==== Information shown ====
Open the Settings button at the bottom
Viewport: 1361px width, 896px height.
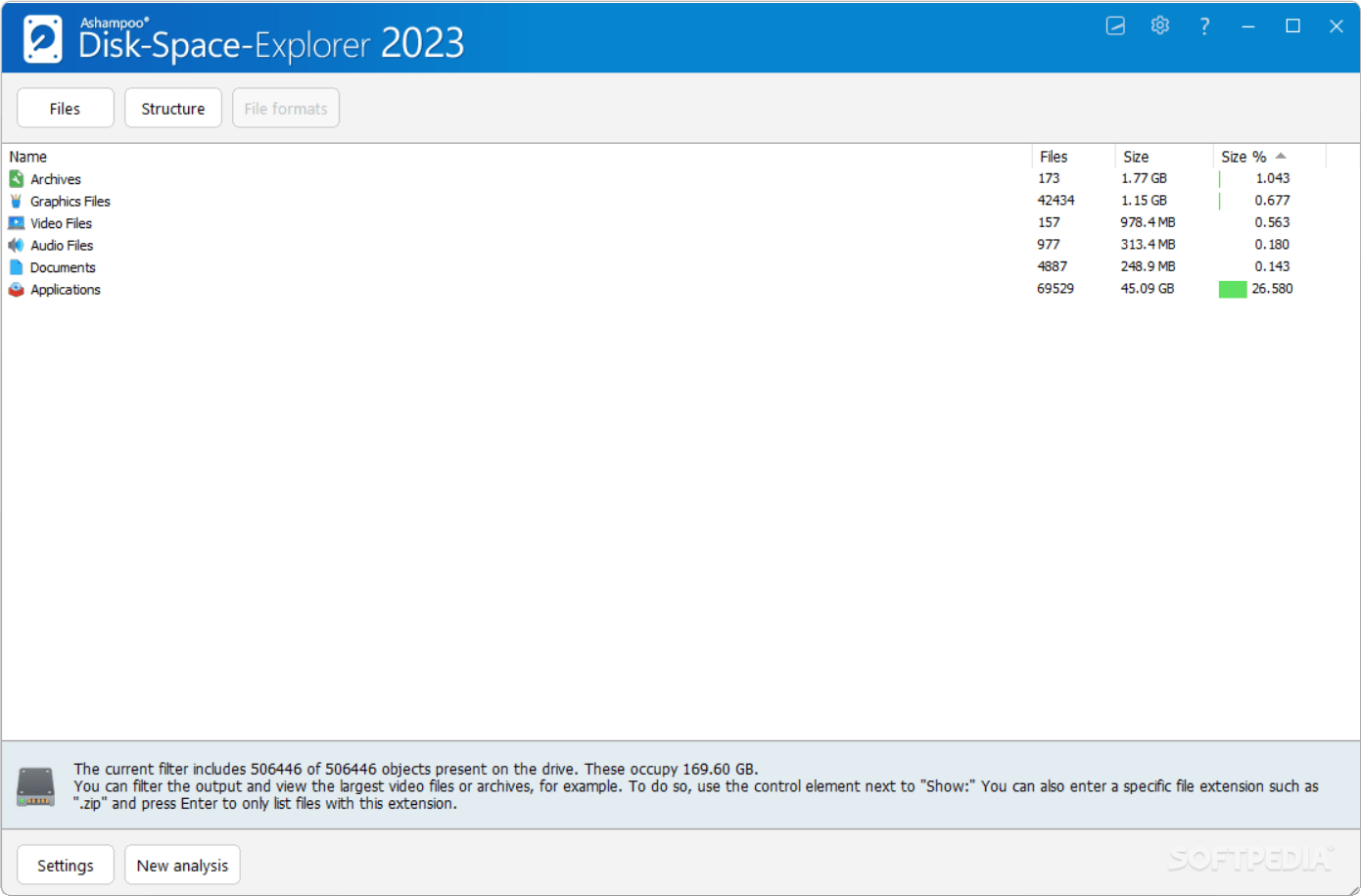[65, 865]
====
==== Information shown ====
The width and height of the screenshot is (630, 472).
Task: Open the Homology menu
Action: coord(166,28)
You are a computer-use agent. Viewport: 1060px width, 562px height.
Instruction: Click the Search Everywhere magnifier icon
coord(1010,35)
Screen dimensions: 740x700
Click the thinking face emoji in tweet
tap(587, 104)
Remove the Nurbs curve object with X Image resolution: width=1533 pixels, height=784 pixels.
====
==== Information shown ====
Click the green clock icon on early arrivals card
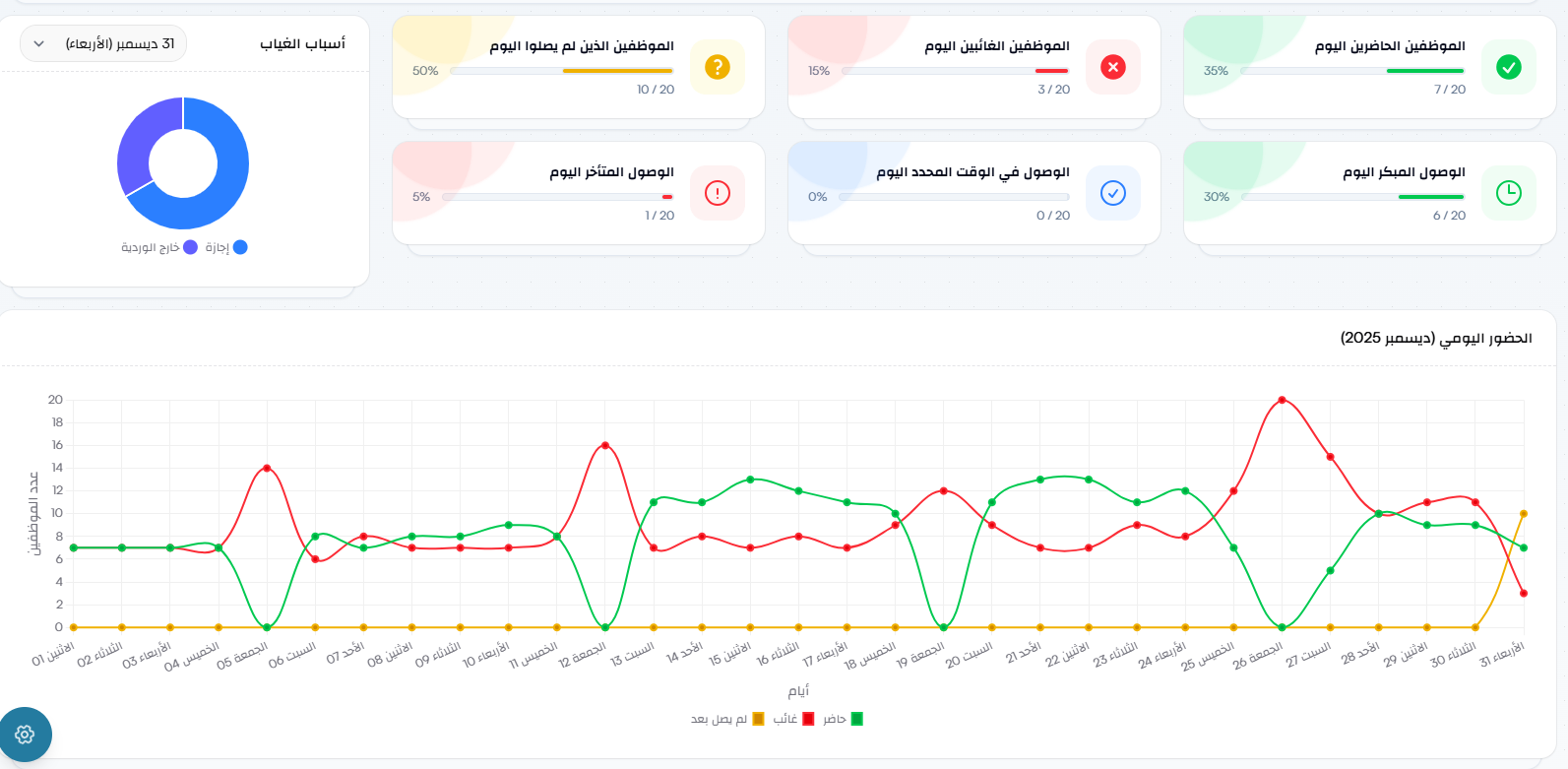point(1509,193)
====
All that should be written out is the stretch of lines above between the one holding "Screen dimensions: 740x700" and the one holding "Remove the Nurbs", inclusive, exactly as given.

Screen dimensions: 740x700
Click the thinking face emoji in tweet
tap(587, 104)
Remove the Nurbs curve object with X Image resolution: width=1533 pixels, height=784 pixels.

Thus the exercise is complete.